Please copy out every line in the records below that includes the word "Given".

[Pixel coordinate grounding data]
--------------------

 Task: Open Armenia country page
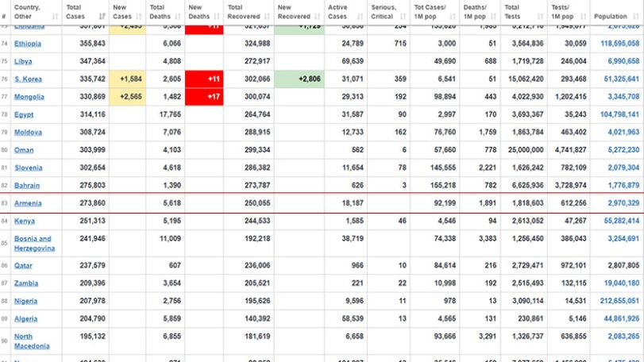(x=28, y=203)
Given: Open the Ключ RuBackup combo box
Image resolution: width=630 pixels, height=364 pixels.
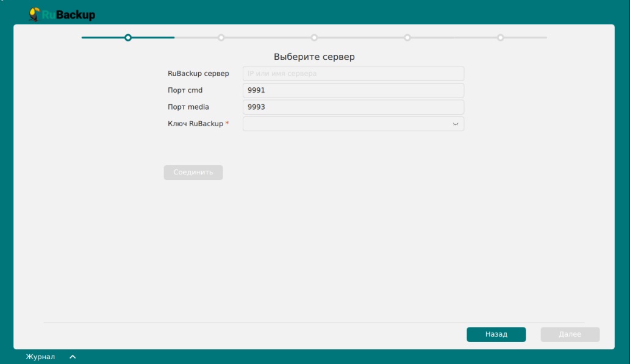Looking at the screenshot, I should click(x=348, y=124).
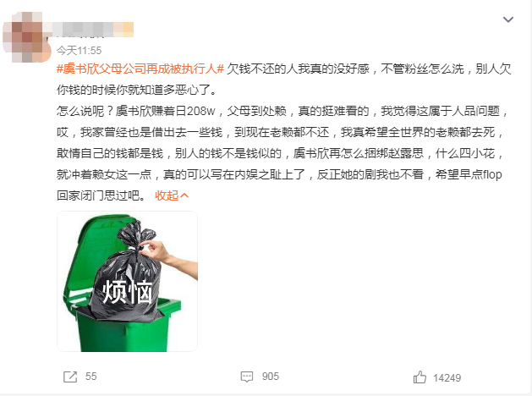Viewport: 532px width, 396px height.
Task: Click the sentence 欠钱不还的人我真的没好感
Action: click(x=299, y=69)
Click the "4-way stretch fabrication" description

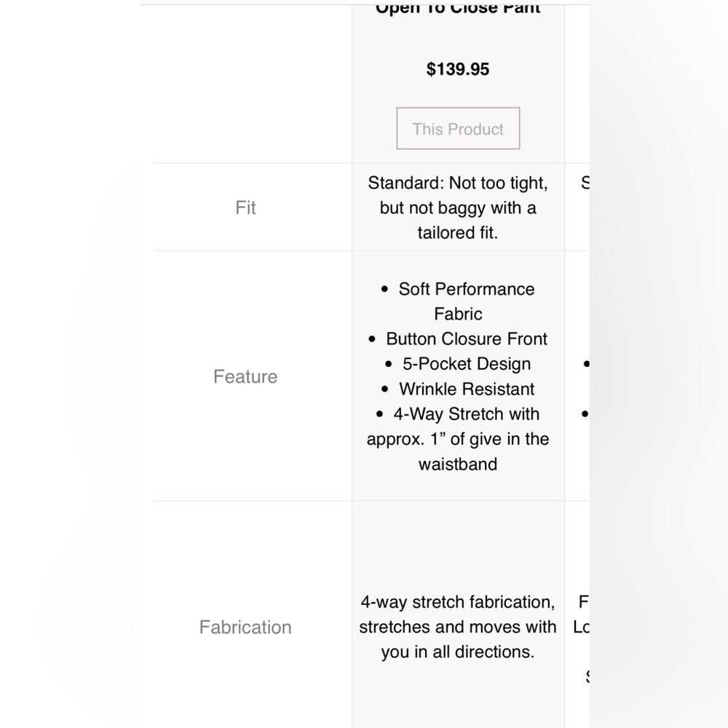coord(458,602)
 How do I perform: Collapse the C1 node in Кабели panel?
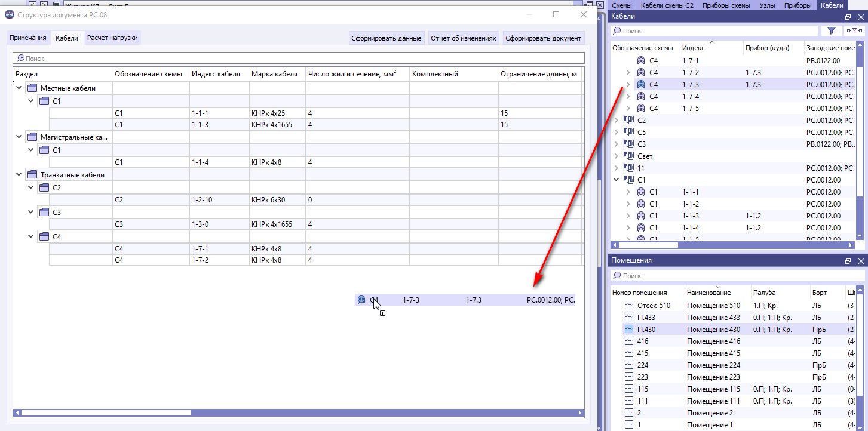[616, 179]
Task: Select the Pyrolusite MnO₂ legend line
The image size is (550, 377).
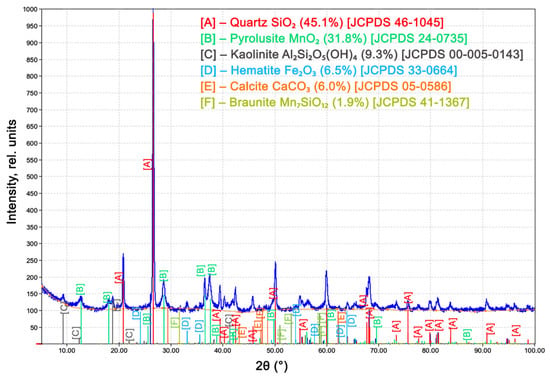Action: 334,39
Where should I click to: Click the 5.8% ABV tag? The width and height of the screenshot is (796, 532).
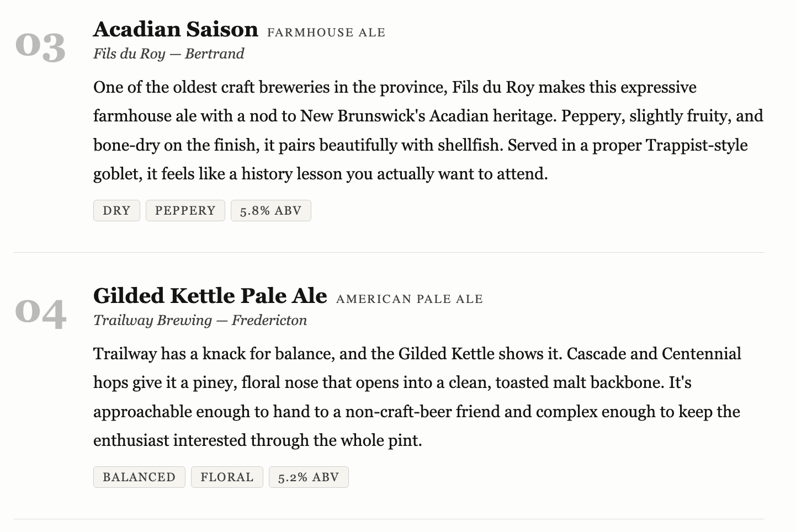[x=270, y=211]
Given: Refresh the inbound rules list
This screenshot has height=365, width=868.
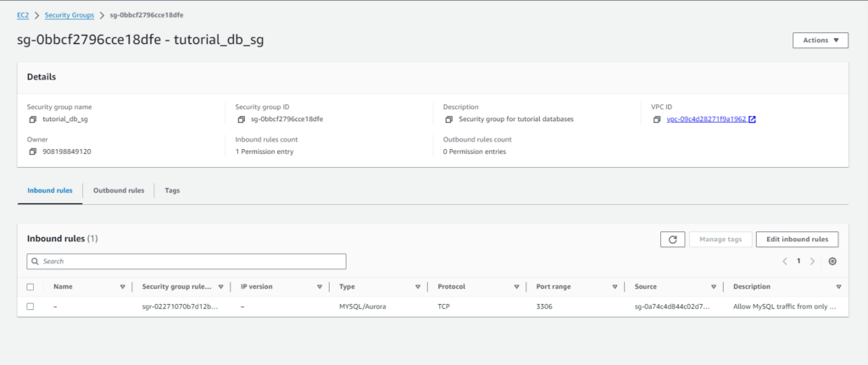Looking at the screenshot, I should coord(672,240).

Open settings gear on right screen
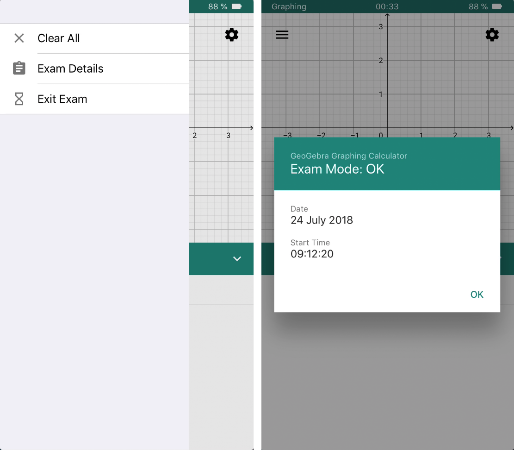click(492, 35)
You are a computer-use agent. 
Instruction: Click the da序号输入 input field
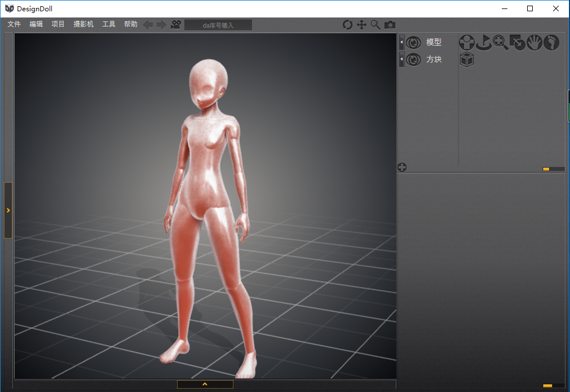click(218, 25)
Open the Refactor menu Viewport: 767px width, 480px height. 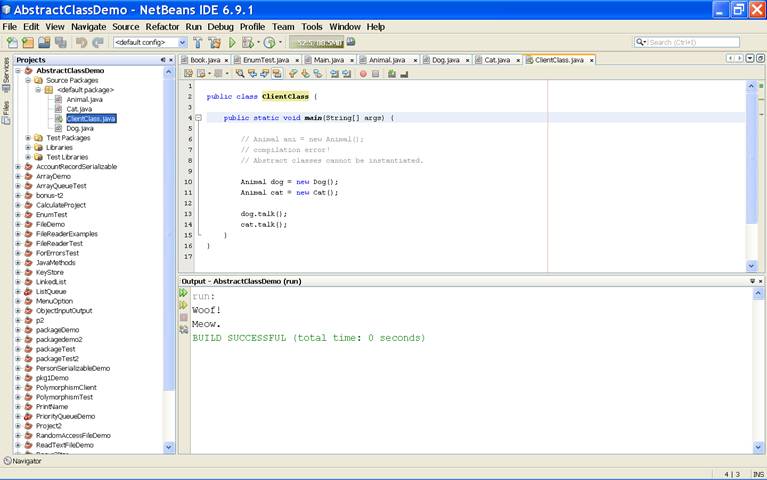tap(163, 26)
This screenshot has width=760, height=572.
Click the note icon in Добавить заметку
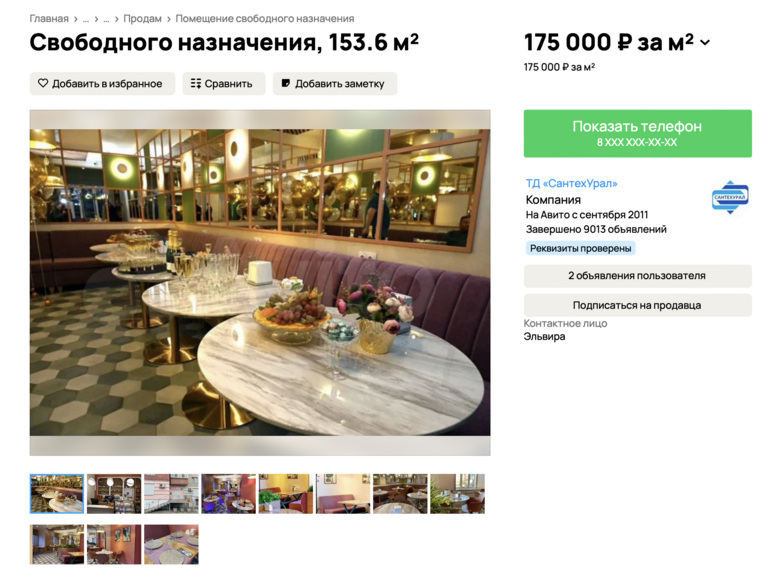(286, 83)

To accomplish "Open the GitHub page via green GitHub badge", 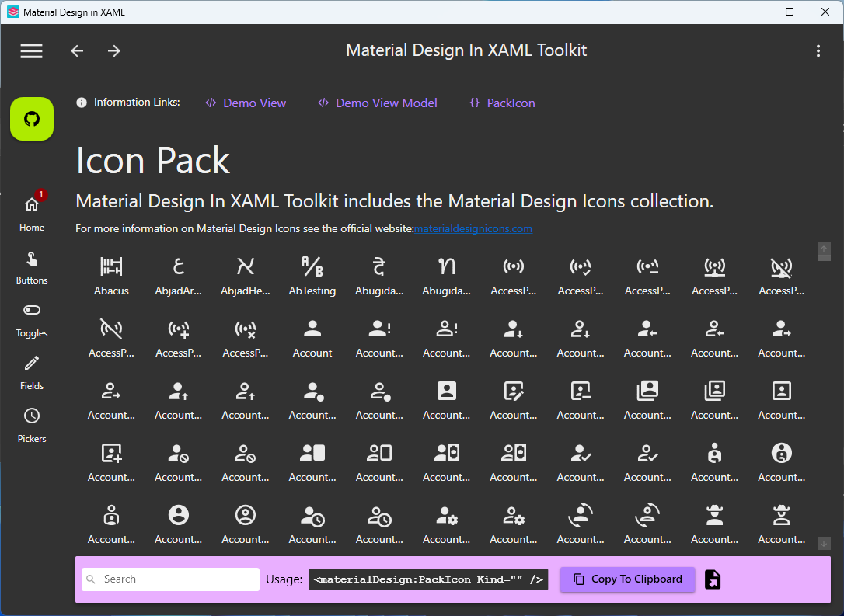I will (x=31, y=118).
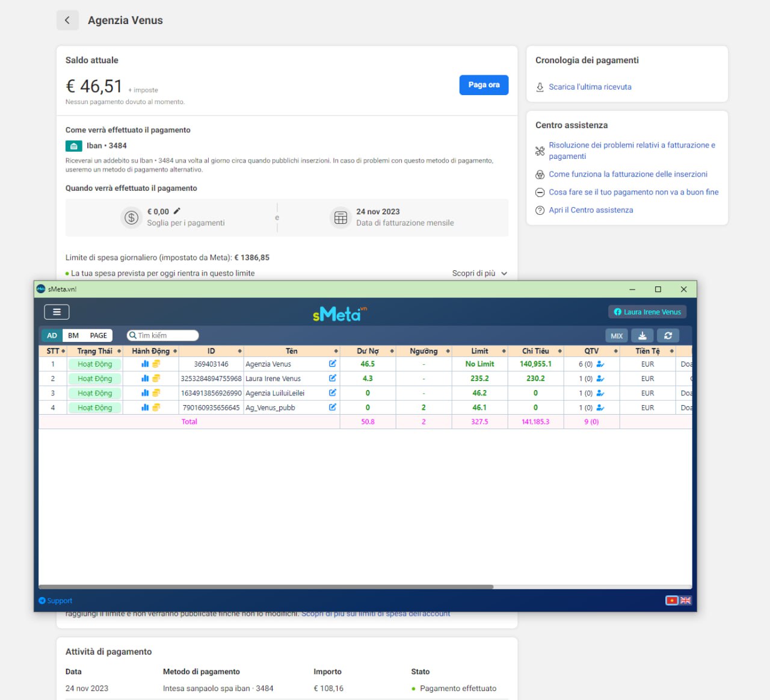The image size is (770, 700).
Task: Switch language to English flag
Action: point(685,600)
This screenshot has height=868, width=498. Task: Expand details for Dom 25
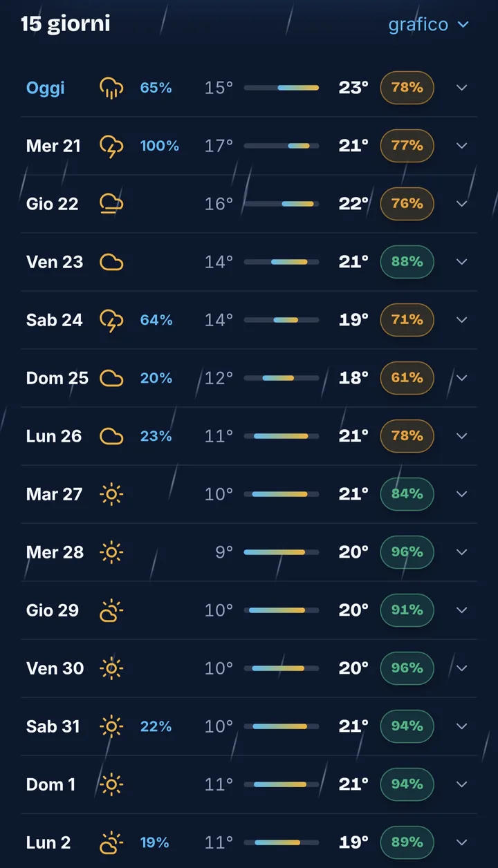tap(462, 378)
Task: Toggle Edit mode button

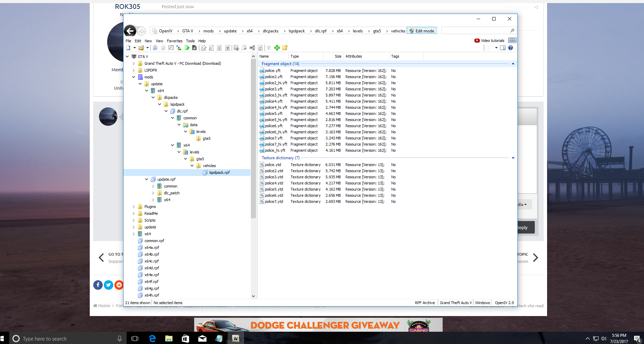Action: 422,31
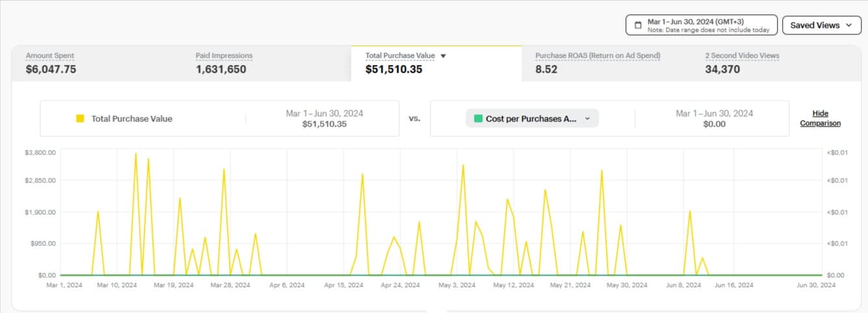Click the chart spike near Jun 8
868x313 pixels.
[x=690, y=211]
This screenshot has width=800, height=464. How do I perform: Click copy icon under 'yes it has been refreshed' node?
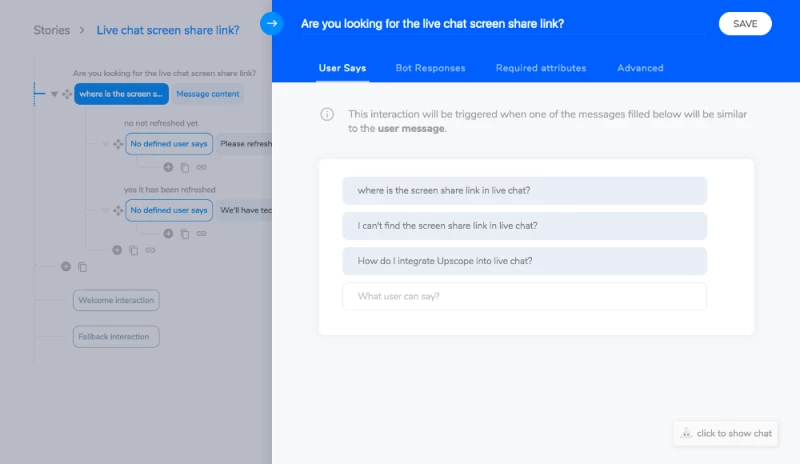coord(184,233)
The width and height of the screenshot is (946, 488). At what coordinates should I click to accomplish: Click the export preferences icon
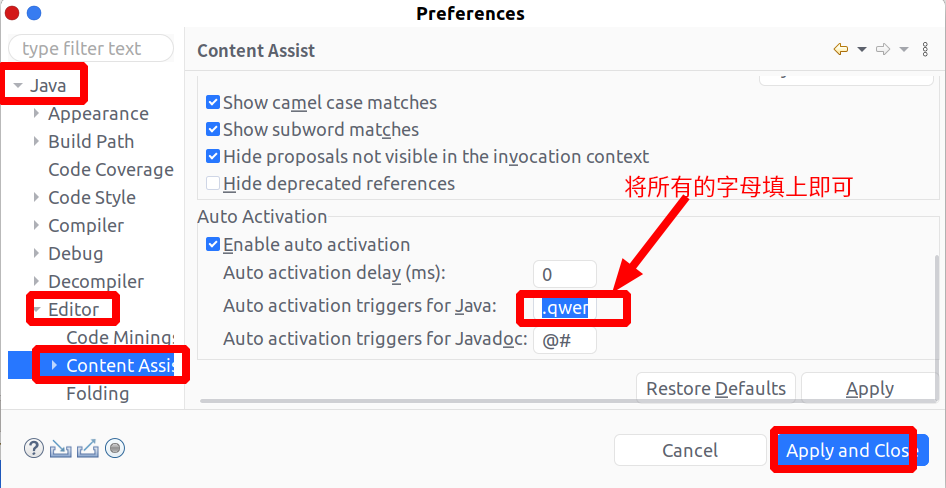point(88,449)
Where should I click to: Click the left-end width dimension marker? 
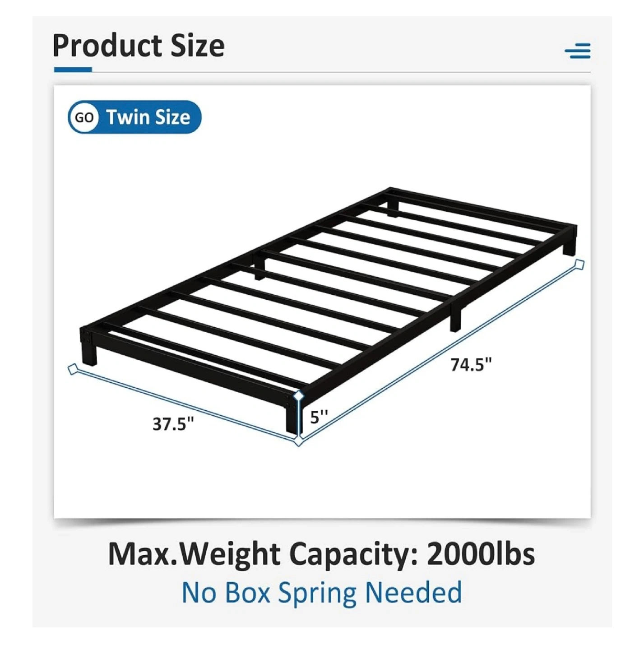(72, 370)
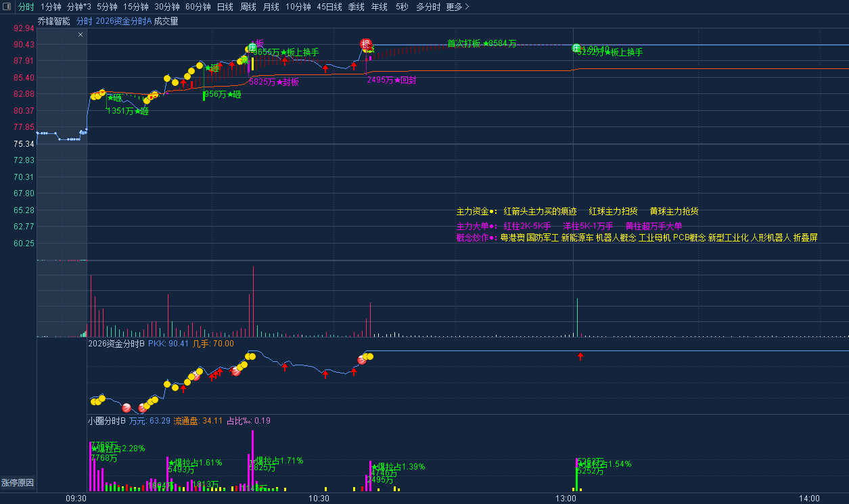Select the 5分钟 period tab
The width and height of the screenshot is (849, 504).
click(x=107, y=7)
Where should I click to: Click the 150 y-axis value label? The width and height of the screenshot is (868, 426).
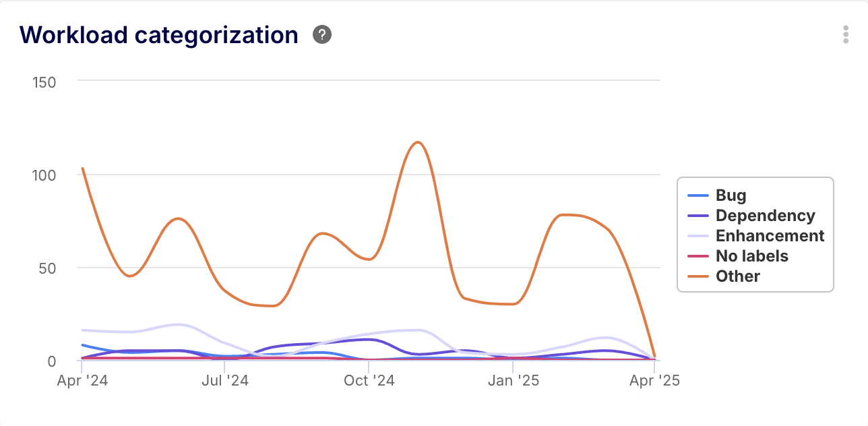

--------------------

Output for this task |
Given: Open the Ключ RuBackup combo box
Given: Refresh the inbound rules list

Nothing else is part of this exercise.